Dwaine Clarke · NNN Deal Finder / GCT Commercial

Published July 16, 2026

Deferral means your tax attributes travel with you — and basis is the suitcase. The replacement property’s basis determines future depreciation, the eventual taxable gain, and how much the exchange really deferred. The formula is friendlier than it looks.

The core formula

Replacement basis = old adjusted basis + new money added − boot received + gain recognized. In the clean full-deferral case (buy equal-or-up, no boot), it collapses to: old basis plus your buy-up.

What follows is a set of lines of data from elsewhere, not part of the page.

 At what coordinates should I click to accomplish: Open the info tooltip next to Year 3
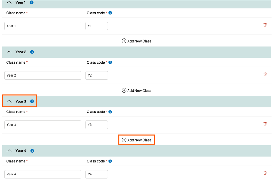[x=32, y=101]
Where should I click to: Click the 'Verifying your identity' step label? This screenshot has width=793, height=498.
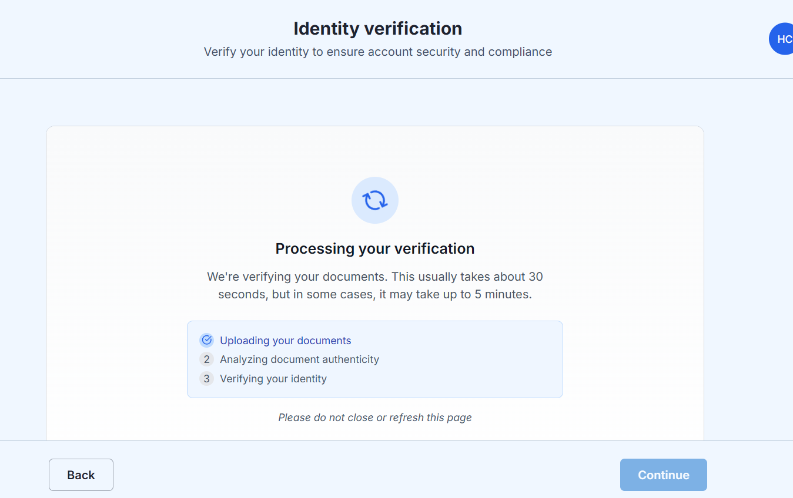273,379
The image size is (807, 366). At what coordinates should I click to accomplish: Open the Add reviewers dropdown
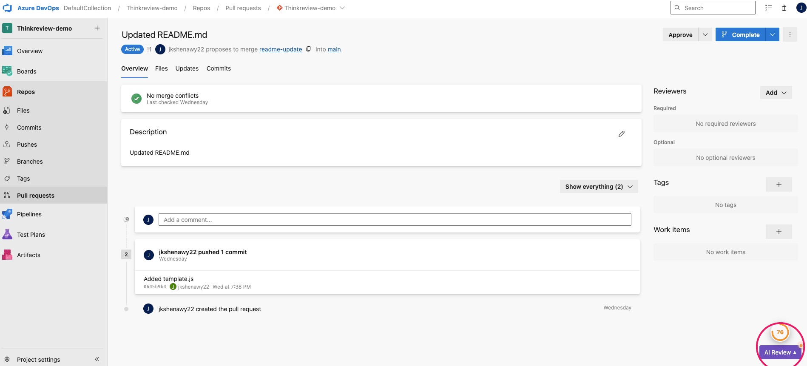pyautogui.click(x=776, y=93)
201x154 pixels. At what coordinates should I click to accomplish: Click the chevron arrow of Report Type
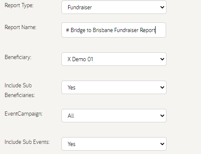tap(162, 7)
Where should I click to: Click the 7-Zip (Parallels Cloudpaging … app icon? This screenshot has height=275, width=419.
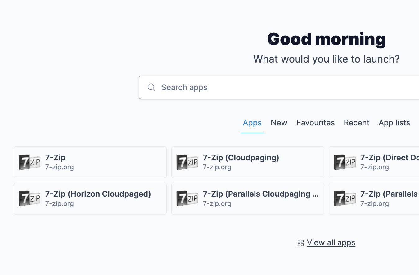pos(187,199)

Sell at $1.2M a property with $400K adjusted basis, buy at $1.4M, and the new basis is $600K — the $800K of deferred gain living on as the gap between basis and value.

What the number drives

Depreciation: the carried basis generally continues on the old schedule while the buy-up increment starts fresh — or an election lets you restart the whole amount (your CPA optimizes this; the allocation between land and improvements on the new deal matters either way, and it’s negotiable intelligence worth capturing at closing). Future sale math: basis is the yardstick against the eventual price — unless the chain runs to the step-up, where the suitcase empties for free. Boot accounting: recognized gain from any boot adds back into basis, so you’re never taxed twice on the same dollars.

Practical hygiene

Keep the Form 8824 workpapers from every exchange forever — each link in a chain depends on the last one’s arithmetic, and thirty-year-old numbers get asked for at the worst times. When exchanging one property into several, basis allocates across replacements in proportion to their values; get the split documented the year it happens. None of this is difficult math — it’s just math that must survive decades of filing cabinets.